Goal of the exercise:
The required output is the exact run of lines in the listing below from the line holding "You are a GUI" through the line holding "Given: Click blank", with no pictures.

Records for this exercise:
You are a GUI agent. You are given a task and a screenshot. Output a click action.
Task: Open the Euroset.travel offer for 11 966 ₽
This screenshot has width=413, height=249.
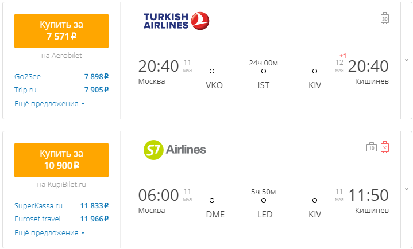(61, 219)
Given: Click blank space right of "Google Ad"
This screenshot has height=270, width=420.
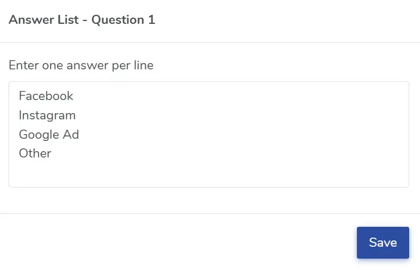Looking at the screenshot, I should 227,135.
* * *
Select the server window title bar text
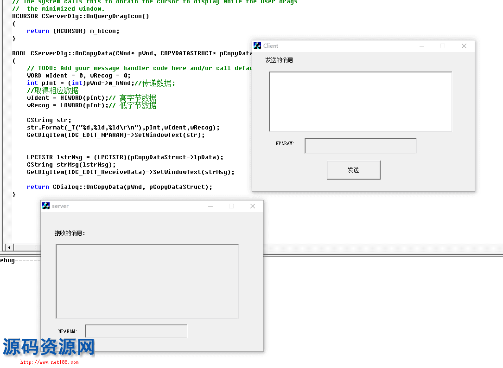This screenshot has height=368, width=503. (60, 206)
...
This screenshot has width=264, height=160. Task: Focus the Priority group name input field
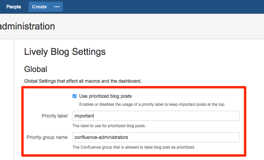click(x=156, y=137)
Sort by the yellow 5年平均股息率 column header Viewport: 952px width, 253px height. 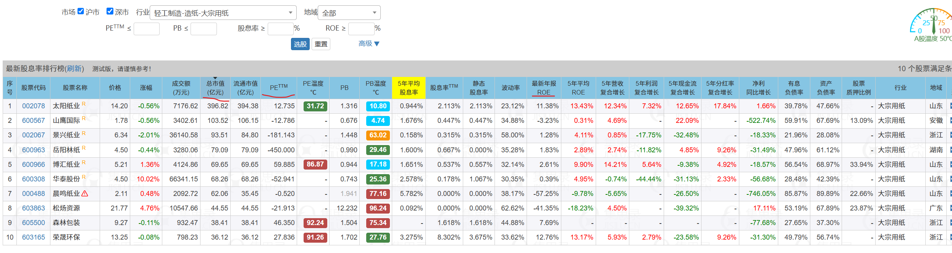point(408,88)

Answer to this problem:
You are a GUI agent. You are given a task and a screenshot. Output a click action.
Task: Open the Euroset.travel offer for 11 966 ₽
This screenshot has width=413, height=249.
(61, 219)
Given: Click blank space right of "Google Ad"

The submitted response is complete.